Education on the ground floor is devoted to woodworking and machine shops, and as you go further upstairs the engineering concepts get more technical, until you are in clean biotech labs on the top floor.

“You’re an innovator as soon as you get in the door,” says Ferrini-Mundy.

Photo / Fred Field
From left, civil engineering seniors Parker Harriman, Grace Bradish, Nara Narith and Ana Ortiz in the Consigli Construction Commons area of the Ferland Engineering Education and Design Center.

The structure is set up so classrooms are next to labs, making it a more seamless experience going from theoretical learning to learning by doing. In each setting, professors are offering guidance.

“I was upset when I was an undergrad and only a few professors would have a scientific discussion with an undergrad,” says Giovanna Guidoboni, who joined UMaine in 2022 as dean of the UMaine College of Engineering and Computing.
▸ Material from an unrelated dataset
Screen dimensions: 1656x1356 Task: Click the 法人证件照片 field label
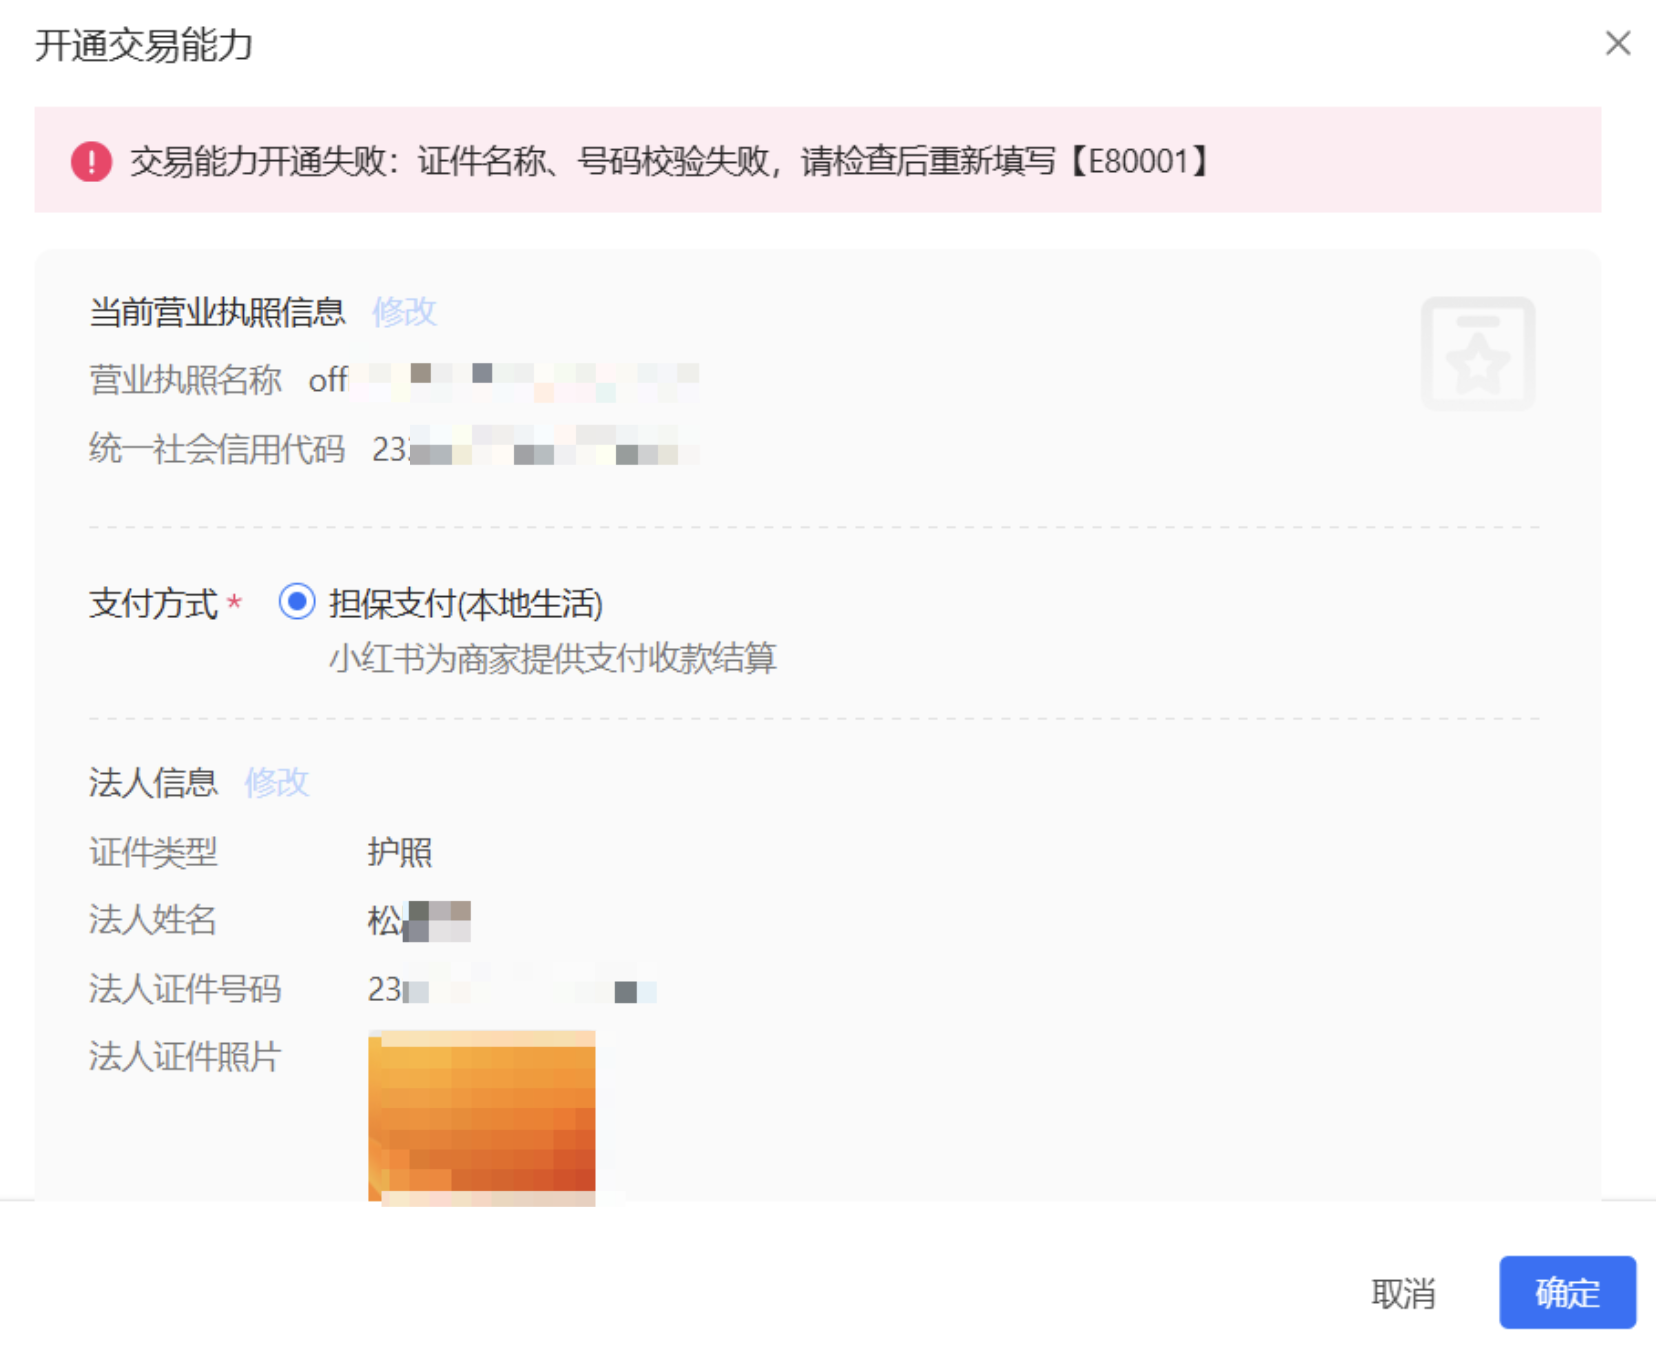point(185,1056)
Students are encouraged to develop a “discovery and dream mindset,” she says. The student may think, “Maybe an idea will come from a textbook or maybe I will find a new solution.”
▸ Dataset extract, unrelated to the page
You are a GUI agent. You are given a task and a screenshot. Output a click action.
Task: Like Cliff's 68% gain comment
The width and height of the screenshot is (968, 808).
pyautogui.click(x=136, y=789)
Students are also encouraged to think about ideas and products that might have a commercial value.

“If there’s a commercial aspect, we have to ignite the fire,” Guidoboni says.

Yet the Ferland Center isn’t the only hub of STEM learning.

Photo / Fred Field
Students study in the Ferland Engineering Education and Design Center.
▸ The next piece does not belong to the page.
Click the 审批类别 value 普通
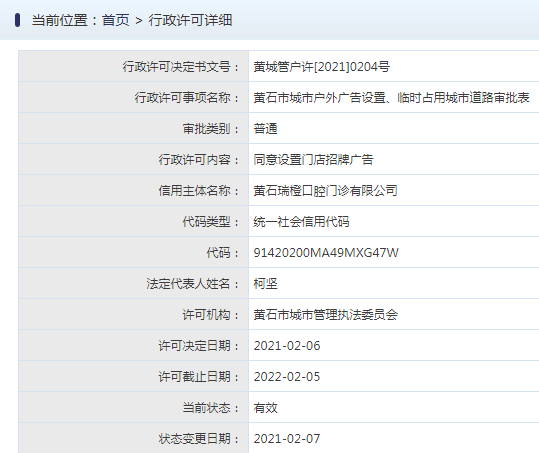539x453 pixels. pos(265,129)
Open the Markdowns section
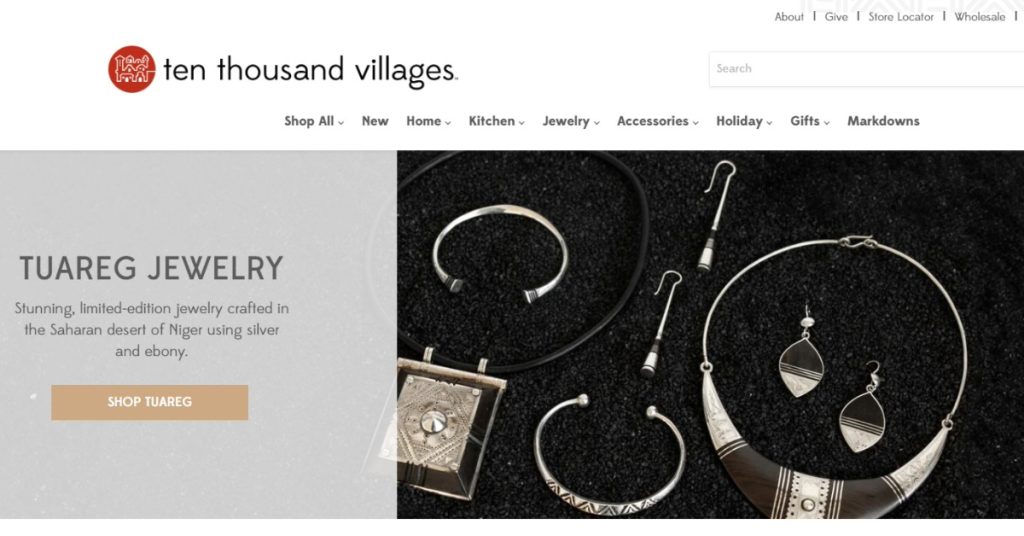Image resolution: width=1024 pixels, height=536 pixels. tap(883, 121)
UMaine has been able to jumpstart innovation initiatives with an investment of $240 million from the Harold Alfond Foundation. The Alfond funding underwrites research learning experiences in the first year of college, a “gateways” center and in career development or pathways to a career.

This summer, UMaine will break ground on the Green Engineering and Materials Building, what will be called the Factory for the Future, a 60,000-square-foot center for mass-timber research. Guidoboni says it will offer students “the convergence of experience and learning” in physics, math, chemistry and design. The project was kickstarted by $35 million in federal funding.

The GEM Factory of the Future will build on the success of two legacy programs at UMaine.

The Foster Center for Innovation, led by Renee Kelly, who also oversees the commercialization support and innovation programs of the University of Maine, including the MIRTA Accelerator program, Foster Center for Innovation, UMaine’s I-Corps Site and business incubation programs.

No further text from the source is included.